The ruling required them to provide refugees with access to the international protection procedure under penalty of fines, but the organisations say this isn’t happening.

Related News

“The State Secretary for Asylum and Migration [Sammy Mahdi] has gone even further and decided not to provide shelter to people who have applied for asylum in another European country,” they said. “This is a clear violation of EU directives and the rule of law.”

A call for Belgium to uphold the law

“The court requires the government to provide shelter to all asylum seekers,” the human rights organisations wrote in their letter.

“[Belgium] must put an end to the situation whereby, in the heart of winter, no emergency accommodation is provided by the Belgian State, which means that [asylum seekers] are sometimes left out on the street for several nights at a time.”

They said that the judge was clear that Belgium had a responsibility to “to provide appropriate structures to cope with fluctuations in the number of applicants. These fluctuations are, in this sense, not exceptional cases and will always recur.”

Secretary of State for Asylum and Migration Sammy Mahdi has been opening more reception centres in Brussels in recent weeks. Credit: Belga

“We are therefore stunned to learn that five days after this verdict, your government is still not fulfilling its obligations, despite the fines taken from the state coffers. In recent days, we have seen that people are once again being refused help and shelter on the ground.”
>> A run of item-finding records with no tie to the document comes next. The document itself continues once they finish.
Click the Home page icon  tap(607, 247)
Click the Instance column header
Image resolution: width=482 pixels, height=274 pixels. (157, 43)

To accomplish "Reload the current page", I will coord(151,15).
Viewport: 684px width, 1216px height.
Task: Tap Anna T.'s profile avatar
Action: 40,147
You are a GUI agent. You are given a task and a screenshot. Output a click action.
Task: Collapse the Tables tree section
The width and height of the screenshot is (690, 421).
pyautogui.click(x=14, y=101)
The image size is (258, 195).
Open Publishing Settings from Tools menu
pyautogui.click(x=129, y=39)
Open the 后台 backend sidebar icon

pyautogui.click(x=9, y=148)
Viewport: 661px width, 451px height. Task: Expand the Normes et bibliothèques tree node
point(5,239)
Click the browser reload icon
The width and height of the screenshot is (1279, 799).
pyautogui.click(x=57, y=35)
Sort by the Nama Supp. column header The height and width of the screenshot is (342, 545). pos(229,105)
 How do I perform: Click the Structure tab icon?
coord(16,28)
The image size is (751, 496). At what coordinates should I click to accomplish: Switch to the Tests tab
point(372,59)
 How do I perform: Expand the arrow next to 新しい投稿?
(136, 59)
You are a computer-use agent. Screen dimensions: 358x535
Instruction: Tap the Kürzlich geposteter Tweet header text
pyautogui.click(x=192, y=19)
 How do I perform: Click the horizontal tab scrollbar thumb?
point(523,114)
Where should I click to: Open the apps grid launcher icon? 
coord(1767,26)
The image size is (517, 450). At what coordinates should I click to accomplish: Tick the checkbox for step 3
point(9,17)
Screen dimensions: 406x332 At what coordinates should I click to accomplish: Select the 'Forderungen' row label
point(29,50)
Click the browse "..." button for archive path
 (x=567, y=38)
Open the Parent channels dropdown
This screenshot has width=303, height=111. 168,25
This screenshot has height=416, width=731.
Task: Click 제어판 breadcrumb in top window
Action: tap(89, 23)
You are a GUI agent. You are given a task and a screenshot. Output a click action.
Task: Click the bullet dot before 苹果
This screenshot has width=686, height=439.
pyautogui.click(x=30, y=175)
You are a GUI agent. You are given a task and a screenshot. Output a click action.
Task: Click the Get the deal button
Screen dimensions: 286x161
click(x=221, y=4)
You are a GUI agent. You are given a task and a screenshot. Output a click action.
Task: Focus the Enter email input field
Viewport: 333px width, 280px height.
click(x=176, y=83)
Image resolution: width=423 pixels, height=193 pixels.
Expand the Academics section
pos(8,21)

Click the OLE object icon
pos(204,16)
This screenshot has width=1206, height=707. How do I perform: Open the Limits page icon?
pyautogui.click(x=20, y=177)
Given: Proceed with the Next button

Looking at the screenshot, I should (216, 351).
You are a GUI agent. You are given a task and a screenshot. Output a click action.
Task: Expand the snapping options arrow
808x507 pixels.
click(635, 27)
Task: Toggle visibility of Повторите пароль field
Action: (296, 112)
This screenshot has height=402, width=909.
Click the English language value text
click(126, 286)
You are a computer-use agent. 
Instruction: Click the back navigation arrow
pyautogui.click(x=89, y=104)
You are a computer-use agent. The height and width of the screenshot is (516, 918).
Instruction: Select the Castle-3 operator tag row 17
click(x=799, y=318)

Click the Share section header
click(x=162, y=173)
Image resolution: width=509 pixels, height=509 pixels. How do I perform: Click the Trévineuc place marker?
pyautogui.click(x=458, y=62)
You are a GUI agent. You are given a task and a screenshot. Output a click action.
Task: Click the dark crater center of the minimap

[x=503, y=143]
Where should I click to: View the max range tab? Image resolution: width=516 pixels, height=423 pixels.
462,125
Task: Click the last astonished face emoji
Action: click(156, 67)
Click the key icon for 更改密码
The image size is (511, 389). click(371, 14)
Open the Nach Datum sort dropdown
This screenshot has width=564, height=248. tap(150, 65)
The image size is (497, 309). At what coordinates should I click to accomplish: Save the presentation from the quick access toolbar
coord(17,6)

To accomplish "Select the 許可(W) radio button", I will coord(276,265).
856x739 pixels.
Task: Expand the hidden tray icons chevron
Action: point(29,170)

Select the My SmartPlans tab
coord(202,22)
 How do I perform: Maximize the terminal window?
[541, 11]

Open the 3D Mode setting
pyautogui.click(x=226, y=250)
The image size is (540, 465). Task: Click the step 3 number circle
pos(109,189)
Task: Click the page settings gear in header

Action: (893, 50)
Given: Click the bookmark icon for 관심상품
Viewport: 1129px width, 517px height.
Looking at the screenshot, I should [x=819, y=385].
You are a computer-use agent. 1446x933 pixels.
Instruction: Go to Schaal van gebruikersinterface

A crisis of asylum seekers

Belgium has been overwhelmed by refugees for months now. The situation has gotten so out of hand that the European Asylum Office had to launch its first ever mission in a country not directly on a European border in order to assist Belgium.

State Secretary Mahdi created a number of temporary shelters in response in order to bring people off the streets, as many were sleeping outside reception centres in order to save their spot in long lines. Hotels were converted into temporary shelters and abandoned buildings were repurposed.

Among the asylum seekers were an unprecedented number of unaccompanied minors, as well, though bone scans done later often find that more than half of these refugees are misrepresenting their age in order to claim benefits only available to minors.

Concluding their letter to De Croo, the human rights organisations said that “the purpose of access to reception is to guarantee human dignity” and that “everyone who wishes to make an application for international protection must be able to do so without undue delay. Everyone has the right to reception that can guarantee them a dignified life.”